─── Dataset

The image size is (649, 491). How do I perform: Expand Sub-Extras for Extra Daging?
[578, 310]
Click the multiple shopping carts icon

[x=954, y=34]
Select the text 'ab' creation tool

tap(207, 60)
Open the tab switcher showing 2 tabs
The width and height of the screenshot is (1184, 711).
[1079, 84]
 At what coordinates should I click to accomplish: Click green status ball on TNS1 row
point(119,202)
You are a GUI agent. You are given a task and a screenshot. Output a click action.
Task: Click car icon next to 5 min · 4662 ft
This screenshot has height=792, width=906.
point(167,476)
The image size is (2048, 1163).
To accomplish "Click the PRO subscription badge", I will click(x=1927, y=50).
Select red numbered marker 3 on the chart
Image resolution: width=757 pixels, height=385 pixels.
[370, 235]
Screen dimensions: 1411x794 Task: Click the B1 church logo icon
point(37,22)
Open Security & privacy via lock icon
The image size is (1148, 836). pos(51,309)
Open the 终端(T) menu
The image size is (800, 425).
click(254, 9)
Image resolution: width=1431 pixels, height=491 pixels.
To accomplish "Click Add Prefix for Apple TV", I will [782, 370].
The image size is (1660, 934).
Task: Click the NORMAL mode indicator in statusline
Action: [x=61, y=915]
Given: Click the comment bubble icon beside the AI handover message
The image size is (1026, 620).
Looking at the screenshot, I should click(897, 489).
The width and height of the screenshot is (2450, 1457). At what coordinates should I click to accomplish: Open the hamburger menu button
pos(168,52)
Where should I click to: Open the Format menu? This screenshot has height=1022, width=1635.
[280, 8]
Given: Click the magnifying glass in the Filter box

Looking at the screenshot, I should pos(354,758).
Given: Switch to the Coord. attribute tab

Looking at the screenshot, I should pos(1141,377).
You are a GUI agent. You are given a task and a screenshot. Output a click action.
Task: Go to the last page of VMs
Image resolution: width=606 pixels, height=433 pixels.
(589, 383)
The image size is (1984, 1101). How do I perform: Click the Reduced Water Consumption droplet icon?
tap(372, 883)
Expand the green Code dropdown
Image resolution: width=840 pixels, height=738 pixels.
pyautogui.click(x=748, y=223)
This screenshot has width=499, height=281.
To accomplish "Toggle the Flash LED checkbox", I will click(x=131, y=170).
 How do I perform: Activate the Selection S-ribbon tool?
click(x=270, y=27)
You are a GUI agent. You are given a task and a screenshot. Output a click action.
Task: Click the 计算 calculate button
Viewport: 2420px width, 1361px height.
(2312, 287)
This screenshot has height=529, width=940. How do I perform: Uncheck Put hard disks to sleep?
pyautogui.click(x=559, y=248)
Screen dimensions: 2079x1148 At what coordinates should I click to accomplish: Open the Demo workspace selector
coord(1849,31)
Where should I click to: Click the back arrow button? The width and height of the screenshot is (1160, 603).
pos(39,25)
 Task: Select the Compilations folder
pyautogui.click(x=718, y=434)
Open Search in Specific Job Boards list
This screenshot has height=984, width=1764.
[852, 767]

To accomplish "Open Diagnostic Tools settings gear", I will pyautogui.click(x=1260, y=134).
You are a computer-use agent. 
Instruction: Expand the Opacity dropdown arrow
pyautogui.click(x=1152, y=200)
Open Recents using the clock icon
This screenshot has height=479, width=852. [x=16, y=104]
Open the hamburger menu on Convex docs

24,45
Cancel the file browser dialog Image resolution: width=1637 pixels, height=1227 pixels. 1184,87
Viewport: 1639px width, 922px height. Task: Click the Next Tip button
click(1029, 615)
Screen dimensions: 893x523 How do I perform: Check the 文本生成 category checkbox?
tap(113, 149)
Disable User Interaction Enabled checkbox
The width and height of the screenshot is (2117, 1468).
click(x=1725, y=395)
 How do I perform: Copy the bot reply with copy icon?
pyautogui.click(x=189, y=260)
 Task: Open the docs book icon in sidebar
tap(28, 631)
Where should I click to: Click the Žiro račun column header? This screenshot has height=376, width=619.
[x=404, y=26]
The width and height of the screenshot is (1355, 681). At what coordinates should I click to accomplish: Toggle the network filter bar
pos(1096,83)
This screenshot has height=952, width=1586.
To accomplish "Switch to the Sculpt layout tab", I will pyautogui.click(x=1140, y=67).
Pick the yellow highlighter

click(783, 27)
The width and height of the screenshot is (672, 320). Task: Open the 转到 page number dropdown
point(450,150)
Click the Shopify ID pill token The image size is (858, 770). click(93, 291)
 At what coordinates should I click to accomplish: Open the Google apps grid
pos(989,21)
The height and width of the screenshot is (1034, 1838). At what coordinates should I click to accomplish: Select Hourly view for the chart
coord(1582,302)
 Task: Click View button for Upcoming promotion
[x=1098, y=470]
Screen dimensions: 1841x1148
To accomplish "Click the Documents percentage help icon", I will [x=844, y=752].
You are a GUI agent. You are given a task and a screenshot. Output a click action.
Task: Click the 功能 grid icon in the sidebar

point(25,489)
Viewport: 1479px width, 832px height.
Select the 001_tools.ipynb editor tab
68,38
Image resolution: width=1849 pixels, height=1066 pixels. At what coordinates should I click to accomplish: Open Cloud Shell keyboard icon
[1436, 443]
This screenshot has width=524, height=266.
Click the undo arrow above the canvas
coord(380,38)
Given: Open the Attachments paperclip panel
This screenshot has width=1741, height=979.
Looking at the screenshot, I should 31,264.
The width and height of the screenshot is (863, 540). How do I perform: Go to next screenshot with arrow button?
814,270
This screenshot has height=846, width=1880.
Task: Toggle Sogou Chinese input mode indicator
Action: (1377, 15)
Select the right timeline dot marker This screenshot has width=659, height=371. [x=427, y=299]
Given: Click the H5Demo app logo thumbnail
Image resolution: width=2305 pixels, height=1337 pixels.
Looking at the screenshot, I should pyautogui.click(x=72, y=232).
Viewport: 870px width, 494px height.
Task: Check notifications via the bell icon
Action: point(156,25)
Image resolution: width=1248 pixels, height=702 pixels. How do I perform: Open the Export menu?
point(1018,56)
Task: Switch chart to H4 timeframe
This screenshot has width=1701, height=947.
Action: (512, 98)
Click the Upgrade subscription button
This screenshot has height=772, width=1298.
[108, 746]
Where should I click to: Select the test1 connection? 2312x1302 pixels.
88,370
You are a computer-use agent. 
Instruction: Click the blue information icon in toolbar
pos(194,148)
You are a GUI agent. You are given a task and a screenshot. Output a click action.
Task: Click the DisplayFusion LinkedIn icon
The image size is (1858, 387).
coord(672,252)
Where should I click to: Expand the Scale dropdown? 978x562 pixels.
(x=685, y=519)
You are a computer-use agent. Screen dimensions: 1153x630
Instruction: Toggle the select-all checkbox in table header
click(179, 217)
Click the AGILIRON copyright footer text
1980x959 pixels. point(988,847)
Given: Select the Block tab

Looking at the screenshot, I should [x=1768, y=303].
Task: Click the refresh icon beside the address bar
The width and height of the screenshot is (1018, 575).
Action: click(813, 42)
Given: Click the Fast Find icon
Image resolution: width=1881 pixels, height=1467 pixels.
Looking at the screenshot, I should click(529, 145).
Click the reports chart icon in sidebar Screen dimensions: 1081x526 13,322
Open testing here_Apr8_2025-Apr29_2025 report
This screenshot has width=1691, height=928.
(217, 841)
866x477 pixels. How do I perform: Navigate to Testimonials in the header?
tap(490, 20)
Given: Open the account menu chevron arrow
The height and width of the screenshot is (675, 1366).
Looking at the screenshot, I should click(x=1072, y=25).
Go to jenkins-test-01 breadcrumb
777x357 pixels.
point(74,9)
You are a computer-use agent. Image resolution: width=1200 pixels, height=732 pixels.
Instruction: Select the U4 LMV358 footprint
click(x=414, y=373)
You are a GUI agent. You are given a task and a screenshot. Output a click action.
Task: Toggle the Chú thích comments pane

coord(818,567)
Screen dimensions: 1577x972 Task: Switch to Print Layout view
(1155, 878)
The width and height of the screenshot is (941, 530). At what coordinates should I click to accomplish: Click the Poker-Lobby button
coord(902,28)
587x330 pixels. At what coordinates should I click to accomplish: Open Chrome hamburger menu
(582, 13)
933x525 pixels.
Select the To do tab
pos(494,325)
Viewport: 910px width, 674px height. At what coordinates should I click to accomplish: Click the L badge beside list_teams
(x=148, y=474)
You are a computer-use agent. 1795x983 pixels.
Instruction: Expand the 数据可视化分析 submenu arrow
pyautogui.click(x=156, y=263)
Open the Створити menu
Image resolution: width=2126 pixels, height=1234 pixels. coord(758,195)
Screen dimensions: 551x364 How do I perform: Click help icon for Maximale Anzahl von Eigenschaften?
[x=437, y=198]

──────

Task requirements:
Looking at the records above, how many lines contain "subscription"? Only the number is needed.

Exercise output:
2